Auditionnée mardi 17 février par la commission des lois du Sénat, la ministre des Outre-mer Naïma Moutchou a tenté de rassurer les élus sur le projet de révision constitutionnelle concernant la Nouvelle-Calédonie. Interpellée par des sénateurs socialistes inquiets de la solidité du processus, elle a reconnu les fragilités du texte, tout en appelant à poursuivre le dialogue.

Selon la ministre, ce projet ne peut aboutir qu’avec une mobilisation conjointe du gouvernement et du Parlement. Si son adoption au Sénat ne fait guère de doute, son avenir apparaît plus incertain à l’Assemblée nationale, où il pourrait se heurter à des oppositions politiques importantes.

Le texte examiné vise à traduire les accords de Bougival conclus en juillet 2025, puis réactualisés en janvier, malgré le retrait des discussions du Front de libération nationale kanak et socialiste (FLNKS). Pour Naïma Moutchou, l’absence de cette force politique historique reste problématique, mais elle assure que le dialogue n’est pas rompu. Elle estime que stopper le projet reviendrait à fermer toute possibilité de reprise des discussions.

Autre point de débat : le nouveau report des élections provinciales à la fin de l’année.
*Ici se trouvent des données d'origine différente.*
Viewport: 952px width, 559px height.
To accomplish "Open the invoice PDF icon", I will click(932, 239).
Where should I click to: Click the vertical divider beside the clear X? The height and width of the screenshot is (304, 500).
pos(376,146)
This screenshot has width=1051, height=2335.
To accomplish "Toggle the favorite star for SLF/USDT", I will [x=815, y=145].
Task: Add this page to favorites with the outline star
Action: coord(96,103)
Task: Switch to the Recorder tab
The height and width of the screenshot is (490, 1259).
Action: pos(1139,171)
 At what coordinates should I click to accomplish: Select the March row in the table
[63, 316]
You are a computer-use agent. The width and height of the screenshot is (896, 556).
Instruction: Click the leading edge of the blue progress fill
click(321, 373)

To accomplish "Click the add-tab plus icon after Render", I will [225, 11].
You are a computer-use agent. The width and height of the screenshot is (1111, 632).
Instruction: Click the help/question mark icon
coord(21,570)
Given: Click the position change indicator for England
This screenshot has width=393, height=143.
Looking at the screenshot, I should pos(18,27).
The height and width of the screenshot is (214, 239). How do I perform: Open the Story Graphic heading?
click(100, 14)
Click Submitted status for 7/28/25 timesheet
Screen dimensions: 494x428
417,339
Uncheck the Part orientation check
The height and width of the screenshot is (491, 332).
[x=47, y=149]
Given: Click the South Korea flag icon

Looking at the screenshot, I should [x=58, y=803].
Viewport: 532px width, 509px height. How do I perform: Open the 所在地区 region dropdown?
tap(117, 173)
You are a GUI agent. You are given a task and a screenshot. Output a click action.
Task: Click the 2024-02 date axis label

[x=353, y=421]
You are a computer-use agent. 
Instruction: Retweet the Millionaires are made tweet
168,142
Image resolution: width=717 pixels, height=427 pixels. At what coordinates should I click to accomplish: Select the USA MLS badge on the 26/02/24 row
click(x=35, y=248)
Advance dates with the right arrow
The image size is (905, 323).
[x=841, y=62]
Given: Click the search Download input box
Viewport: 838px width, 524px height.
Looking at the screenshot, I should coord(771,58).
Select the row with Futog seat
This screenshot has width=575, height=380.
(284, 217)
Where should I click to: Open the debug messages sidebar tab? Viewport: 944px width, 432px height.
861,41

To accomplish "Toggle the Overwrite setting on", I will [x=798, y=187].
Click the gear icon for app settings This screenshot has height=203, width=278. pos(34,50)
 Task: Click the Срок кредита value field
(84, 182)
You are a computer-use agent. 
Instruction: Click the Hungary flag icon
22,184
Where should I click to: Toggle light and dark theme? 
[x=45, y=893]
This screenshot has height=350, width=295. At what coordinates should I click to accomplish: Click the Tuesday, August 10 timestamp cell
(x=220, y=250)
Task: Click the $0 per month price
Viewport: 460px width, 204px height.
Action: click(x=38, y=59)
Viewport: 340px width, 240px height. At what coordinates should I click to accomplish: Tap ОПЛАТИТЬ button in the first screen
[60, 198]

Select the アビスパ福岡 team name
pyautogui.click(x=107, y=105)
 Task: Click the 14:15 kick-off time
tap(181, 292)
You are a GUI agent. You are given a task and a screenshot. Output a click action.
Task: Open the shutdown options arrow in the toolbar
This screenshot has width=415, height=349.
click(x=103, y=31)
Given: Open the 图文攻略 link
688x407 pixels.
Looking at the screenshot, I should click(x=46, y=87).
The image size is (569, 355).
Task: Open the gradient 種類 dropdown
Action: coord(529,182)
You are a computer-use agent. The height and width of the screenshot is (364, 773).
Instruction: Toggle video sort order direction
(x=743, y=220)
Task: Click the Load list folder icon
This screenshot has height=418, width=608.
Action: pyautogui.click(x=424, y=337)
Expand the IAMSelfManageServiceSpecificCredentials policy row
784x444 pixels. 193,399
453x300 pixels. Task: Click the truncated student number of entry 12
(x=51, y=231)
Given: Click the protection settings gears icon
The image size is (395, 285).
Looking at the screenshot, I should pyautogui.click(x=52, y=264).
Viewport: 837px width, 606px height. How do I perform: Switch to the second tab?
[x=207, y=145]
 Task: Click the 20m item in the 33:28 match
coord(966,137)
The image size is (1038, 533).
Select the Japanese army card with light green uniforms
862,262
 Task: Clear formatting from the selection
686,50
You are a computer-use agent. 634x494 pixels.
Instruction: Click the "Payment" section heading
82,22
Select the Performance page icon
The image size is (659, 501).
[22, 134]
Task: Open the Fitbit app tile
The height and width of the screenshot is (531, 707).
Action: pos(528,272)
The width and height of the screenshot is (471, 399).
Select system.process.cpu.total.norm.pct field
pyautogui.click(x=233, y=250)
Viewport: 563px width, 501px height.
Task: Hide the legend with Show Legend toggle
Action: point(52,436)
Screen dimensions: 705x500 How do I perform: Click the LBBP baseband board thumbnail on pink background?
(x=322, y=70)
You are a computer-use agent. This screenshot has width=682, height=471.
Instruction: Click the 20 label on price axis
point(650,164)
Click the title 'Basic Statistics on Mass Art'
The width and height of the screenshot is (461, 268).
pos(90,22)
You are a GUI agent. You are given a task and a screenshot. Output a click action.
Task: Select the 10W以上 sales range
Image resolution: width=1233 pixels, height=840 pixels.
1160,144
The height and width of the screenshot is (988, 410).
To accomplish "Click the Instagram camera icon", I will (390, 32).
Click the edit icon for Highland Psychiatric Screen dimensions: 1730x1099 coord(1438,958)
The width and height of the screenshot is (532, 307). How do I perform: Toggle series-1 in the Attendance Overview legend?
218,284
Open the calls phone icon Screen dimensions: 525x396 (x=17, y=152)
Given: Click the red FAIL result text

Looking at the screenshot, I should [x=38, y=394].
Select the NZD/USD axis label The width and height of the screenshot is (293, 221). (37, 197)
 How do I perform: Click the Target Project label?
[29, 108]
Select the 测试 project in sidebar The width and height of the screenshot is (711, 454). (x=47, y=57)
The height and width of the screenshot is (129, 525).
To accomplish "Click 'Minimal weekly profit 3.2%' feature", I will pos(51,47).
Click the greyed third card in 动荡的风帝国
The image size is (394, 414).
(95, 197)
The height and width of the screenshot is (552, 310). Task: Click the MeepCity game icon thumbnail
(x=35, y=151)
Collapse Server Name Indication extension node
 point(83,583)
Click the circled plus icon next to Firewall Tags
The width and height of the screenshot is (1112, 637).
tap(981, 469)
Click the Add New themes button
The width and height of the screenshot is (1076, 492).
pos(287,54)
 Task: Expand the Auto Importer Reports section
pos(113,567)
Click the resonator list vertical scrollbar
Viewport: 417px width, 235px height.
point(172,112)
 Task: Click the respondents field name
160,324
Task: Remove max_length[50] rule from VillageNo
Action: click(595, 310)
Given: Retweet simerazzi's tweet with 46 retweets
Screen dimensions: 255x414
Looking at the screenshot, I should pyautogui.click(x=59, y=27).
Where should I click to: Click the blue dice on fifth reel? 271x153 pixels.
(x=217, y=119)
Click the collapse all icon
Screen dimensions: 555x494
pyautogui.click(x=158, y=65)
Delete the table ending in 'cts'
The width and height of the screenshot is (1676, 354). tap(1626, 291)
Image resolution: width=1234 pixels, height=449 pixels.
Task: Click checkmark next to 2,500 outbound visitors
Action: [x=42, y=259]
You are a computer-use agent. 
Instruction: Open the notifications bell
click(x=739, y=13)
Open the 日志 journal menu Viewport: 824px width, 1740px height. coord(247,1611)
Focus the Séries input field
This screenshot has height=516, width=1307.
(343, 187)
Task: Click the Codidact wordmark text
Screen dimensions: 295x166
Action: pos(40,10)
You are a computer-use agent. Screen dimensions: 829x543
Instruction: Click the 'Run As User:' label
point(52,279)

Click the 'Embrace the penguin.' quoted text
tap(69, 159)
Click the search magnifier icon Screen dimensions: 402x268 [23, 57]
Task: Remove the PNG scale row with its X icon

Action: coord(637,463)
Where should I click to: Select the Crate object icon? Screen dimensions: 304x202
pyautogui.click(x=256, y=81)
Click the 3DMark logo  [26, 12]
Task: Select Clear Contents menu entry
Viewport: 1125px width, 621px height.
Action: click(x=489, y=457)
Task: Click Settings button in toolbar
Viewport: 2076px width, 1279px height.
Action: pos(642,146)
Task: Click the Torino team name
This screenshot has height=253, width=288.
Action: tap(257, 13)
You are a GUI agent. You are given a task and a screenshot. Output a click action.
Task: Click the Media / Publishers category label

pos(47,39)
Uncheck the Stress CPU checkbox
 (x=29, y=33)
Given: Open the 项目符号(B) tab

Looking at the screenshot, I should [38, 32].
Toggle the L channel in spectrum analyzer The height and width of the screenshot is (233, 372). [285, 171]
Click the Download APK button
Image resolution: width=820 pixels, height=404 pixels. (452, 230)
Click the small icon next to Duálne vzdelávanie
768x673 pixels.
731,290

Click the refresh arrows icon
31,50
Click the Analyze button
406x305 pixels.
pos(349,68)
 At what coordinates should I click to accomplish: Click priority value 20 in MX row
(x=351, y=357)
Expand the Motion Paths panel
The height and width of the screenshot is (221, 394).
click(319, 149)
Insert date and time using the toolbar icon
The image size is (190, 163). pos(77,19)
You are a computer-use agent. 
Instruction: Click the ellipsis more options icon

La ministre admet que ce calendrier n’est pas satisfaisant, mais juge préférable de poursuivre les négociations avec les élus actuels, par crainte qu’un renouvellement des assemblées ne mette fin au processus en cours.

Face aux risques de blocage à l’Assemblée nationale, les sénateurs socialistes ont appelé le gouvernement à anticiper un « plan B » afin d’éviter une impasse institutionnelle. Pour eux, il s’agit de prévenir une nouvelle crise politique en Nouvelle-Calédonie.

En conclusion, Naïma Moutchou a appelé les parlementaires à ne pas renoncer, estimant qu’il fallait « donner sa chance à ce processus imparfait », présenté comme la base d’un nouveau statut institutionnel, près de trente ans après l’accord de Nouméa.